▸ DATA FOR PROCESSING
__________
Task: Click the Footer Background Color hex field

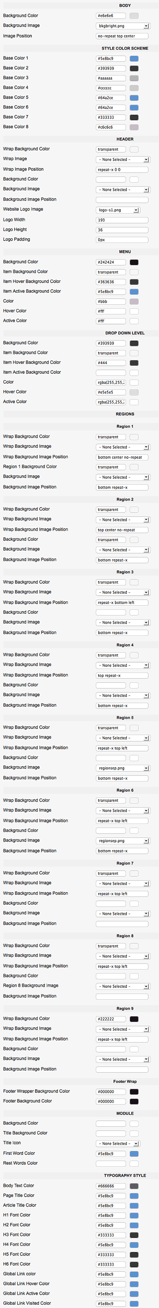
__________
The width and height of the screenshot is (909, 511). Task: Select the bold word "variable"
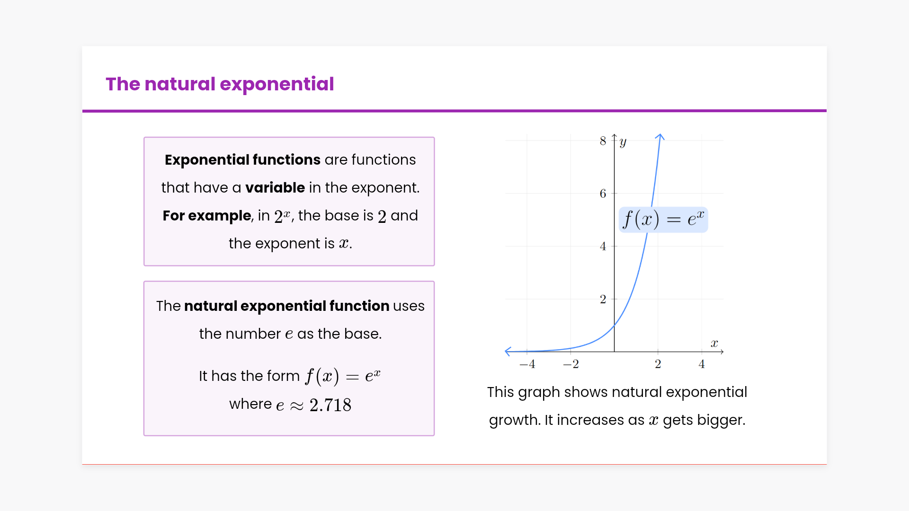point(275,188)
__________
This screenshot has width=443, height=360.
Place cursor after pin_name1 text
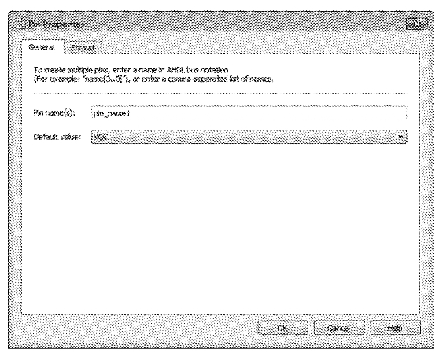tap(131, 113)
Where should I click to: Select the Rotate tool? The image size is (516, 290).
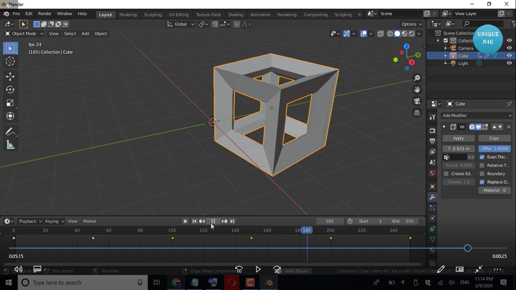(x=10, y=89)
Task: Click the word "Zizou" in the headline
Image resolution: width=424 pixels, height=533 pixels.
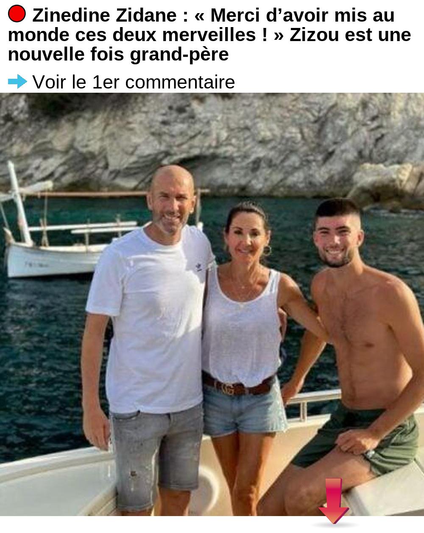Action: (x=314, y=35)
__________
▸ CHALLENGE
Copy the material from the line with "This screenshot has width=443, height=360." up to and including the line with "Action: (x=314, y=35)", replacing "headline" with "caption" and keeping everything else the same. Leave the pictures out of your answer.

▸ SOLUTION TO THIS EXERCISE
This screenshot has width=443, height=360.
Place cursor after pin_name1 text
tap(131, 113)
Where should I click to: Select the Rotate tool? The image size is (516, 290).
(x=10, y=89)
Task: Click the word "Zizou" in the caption
Image resolution: width=424 pixels, height=533 pixels.
Action: (x=314, y=35)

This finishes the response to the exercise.